REQUIRED WORK —
Your reply should hold the line containing "Сканы страниц ГОСТа (45, 807)" and every later line of the records, reproduced exactly, and no other lines.
(Beginning of SUPPLIED MATERIAL)
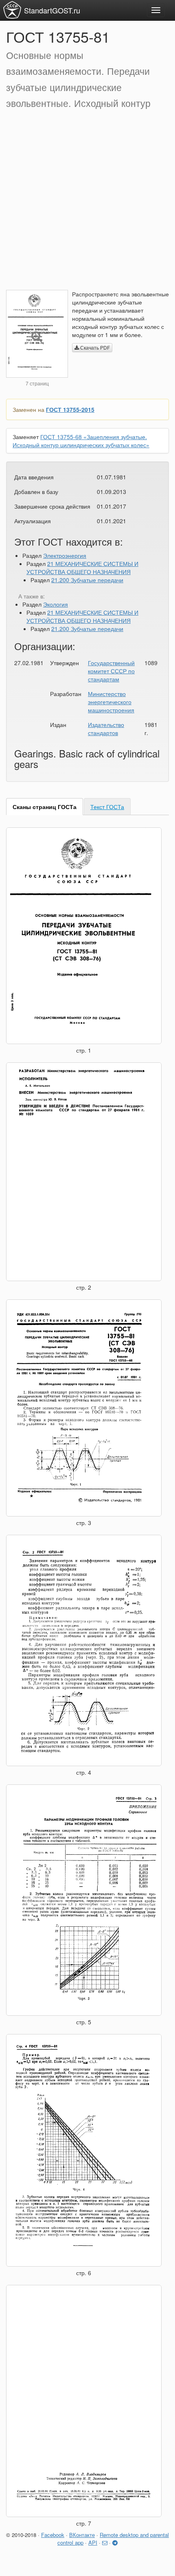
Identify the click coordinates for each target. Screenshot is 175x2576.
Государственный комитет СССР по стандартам (111, 671)
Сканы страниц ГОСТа (45, 807)
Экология (55, 604)
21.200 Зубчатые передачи (87, 580)
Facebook (52, 2535)
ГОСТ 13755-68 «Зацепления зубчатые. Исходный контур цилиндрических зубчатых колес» (81, 441)
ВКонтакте (82, 2535)
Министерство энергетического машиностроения (111, 702)
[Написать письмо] (104, 2542)
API (92, 2542)
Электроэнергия (64, 555)
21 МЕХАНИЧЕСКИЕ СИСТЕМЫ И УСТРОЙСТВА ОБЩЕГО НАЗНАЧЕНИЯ (82, 567)
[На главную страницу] (12, 10)
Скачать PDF (94, 347)
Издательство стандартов (106, 728)
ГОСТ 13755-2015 (70, 409)
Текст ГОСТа (107, 807)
(End of SUPPLIED MATERIAL)
RESULT OF THIS EXERCISE —
Сканы страниц ГОСТа (45, 807)
Экология (55, 604)
21.200 Зубчатые передачи (87, 580)
Facebook (52, 2535)
ГОСТ 13755-68 «Зацепления зубчатые. Исходный контур цилиндрических зубчатых колес» (81, 441)
ВКонтакте (82, 2535)
Министерство энергетического машиностроения (111, 702)
[Написать письмо] (104, 2542)
API (92, 2542)
Электроэнергия (64, 555)
21 МЕХАНИЧЕСКИЕ СИСТЕМЫ И УСТРОЙСТВА ОБЩЕГО НАЗНАЧЕНИЯ (82, 567)
[На главную страницу] (12, 10)
Скачать PDF (94, 347)
Издательство стандартов (106, 728)
ГОСТ 13755-2015 (70, 409)
Текст ГОСТа (107, 807)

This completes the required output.